DynamoDB supports both full and incremental table exports. Both types of exports are service-driven, don’t consume read capacity, and can be initiated through the AWS Management Console, command line, or SDK. Performing an export requires you to enable Point in Time Recovery (PITR) on the table.

A full export contains all items in a table at a specified point in time. The export process sends the data as a set of objects to Amazon Simple Storage Service (Amazon S3). The files follow either the DDB-JSON format or Ion format with one item per line. The incremental export format is slightly different. It contains only the items modified during a specified time period and includes each item’s primary key, last modification time within the specified period, (optionally) an early image of what the item was at the start of the period, and a new image of what the item was at the end of the period. Having a view of both the early and new images of an item helps you to see how that item changed during the exported period of time.

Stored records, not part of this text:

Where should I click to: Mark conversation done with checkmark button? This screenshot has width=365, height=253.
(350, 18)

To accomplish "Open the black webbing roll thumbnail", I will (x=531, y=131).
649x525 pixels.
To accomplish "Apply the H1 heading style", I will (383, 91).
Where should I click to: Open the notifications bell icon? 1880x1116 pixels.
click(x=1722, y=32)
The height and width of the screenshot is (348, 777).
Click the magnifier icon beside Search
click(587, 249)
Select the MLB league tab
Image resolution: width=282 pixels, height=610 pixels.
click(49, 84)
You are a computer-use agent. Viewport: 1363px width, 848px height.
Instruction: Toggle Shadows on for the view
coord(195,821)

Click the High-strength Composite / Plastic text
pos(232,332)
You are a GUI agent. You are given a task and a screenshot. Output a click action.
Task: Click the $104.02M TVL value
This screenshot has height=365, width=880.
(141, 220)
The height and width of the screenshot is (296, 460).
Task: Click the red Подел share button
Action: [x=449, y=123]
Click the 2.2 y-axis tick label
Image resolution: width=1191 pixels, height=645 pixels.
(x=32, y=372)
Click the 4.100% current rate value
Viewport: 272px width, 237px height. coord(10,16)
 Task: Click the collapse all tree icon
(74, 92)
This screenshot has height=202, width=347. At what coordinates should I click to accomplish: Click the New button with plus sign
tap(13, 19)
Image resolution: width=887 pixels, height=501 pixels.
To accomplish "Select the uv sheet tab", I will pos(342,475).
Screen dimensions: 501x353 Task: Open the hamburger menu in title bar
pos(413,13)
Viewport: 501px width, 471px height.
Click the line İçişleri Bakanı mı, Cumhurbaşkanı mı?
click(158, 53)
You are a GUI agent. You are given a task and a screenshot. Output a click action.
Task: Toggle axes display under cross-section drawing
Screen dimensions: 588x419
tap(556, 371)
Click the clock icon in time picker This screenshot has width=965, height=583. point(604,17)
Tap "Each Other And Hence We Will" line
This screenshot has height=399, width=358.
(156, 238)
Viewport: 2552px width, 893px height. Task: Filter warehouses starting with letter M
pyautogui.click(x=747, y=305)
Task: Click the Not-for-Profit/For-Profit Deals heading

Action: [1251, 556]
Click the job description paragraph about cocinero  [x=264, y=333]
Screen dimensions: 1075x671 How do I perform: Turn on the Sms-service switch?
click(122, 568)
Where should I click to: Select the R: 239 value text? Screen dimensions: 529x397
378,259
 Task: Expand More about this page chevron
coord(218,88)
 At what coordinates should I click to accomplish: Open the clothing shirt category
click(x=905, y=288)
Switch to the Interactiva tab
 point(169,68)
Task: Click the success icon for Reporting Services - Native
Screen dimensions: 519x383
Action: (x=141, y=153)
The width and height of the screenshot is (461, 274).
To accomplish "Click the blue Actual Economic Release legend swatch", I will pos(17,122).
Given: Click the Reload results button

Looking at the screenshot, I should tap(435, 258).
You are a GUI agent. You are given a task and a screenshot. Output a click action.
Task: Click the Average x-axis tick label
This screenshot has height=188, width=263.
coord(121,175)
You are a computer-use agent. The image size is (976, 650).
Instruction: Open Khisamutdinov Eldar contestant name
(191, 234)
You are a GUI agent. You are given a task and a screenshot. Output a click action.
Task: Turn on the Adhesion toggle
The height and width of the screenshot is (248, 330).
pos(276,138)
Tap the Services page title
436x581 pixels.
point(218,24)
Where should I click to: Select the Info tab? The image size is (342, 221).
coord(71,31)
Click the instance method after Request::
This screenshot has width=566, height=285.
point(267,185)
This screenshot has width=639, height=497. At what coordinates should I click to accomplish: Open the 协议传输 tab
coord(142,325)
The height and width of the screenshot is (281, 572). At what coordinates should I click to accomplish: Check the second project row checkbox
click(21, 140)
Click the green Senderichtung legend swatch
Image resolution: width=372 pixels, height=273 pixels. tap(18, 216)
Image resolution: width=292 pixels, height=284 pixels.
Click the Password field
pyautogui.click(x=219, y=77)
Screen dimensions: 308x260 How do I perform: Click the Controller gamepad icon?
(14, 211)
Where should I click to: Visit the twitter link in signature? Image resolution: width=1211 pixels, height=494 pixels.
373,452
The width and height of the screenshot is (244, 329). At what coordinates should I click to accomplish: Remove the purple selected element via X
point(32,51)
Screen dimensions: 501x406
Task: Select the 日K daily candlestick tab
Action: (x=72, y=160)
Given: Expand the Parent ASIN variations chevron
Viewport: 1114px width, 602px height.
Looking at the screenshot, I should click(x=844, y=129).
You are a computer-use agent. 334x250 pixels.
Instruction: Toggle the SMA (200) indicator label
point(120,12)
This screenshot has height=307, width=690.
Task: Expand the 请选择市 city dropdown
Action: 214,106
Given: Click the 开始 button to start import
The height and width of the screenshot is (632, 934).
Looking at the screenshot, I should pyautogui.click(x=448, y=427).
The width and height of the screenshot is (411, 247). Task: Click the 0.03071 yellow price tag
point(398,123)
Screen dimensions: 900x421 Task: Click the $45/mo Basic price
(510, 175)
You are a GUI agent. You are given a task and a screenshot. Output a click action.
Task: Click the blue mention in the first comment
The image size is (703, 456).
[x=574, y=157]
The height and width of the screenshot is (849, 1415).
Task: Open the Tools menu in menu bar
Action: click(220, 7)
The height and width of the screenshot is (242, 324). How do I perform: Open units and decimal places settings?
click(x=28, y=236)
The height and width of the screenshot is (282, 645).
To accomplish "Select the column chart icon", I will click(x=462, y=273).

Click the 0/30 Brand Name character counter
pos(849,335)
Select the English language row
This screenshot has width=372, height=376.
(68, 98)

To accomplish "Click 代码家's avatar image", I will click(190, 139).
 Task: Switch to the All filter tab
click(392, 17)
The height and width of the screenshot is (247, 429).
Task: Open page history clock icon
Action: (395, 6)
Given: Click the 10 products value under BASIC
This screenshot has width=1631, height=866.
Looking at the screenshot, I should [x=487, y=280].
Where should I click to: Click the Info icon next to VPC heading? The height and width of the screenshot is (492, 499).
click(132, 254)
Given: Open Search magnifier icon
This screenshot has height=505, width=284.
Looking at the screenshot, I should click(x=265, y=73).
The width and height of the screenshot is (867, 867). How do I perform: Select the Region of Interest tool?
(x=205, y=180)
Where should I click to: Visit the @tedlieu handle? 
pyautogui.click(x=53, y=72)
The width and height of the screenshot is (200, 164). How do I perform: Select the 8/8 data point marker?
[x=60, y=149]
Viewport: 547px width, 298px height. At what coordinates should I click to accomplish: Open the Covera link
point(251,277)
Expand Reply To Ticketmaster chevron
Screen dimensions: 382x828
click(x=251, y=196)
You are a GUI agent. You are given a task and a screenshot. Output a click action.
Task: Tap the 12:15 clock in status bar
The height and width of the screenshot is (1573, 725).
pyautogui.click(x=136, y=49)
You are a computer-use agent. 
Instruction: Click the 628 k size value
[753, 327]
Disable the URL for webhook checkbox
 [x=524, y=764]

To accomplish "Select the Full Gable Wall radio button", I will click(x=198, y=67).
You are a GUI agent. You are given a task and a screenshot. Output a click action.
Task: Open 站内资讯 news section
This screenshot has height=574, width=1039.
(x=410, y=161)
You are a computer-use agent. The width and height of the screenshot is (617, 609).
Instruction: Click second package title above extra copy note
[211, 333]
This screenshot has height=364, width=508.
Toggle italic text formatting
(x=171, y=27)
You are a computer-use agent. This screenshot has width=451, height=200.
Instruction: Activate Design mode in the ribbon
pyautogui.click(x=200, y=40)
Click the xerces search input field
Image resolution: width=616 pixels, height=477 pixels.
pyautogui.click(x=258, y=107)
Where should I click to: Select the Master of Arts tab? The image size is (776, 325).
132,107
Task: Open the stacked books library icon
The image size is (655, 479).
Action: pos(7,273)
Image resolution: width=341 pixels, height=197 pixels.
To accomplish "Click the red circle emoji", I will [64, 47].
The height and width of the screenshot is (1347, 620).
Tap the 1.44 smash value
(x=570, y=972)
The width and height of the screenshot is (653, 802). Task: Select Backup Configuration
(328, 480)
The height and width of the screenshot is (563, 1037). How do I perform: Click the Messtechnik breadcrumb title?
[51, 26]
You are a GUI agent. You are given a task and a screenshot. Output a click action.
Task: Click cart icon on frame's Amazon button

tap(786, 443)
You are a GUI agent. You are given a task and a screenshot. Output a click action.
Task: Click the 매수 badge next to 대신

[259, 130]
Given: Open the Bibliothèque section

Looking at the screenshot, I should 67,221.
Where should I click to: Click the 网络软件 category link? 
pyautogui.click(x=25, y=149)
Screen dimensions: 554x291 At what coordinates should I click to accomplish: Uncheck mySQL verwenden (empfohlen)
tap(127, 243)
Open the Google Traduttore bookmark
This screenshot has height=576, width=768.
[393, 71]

As a native feature, DynamoDB supports loading a full export into a new table which is created during the load process. AWS prices this feature per GB of uncompressed data processed during the load. The technique described in this post supplements this feature with load rate control, custom item manipulation, filtered item loading, and progress tracking for existing tables.

DynamoDB currently has no native feature to load data based on an incremental export. With the technique described here, you can load these files with the same flexibility as full exports.

Usage

The Bulk Executor supports loading full and incremental exports using the “load-export” command. The installation instructions explain how to set up the tool. Then after setup, usage is as follows:

./bulk load-export --table <target> --s3-path <s3://bucket/path/to/data> [--transform <transform_module>]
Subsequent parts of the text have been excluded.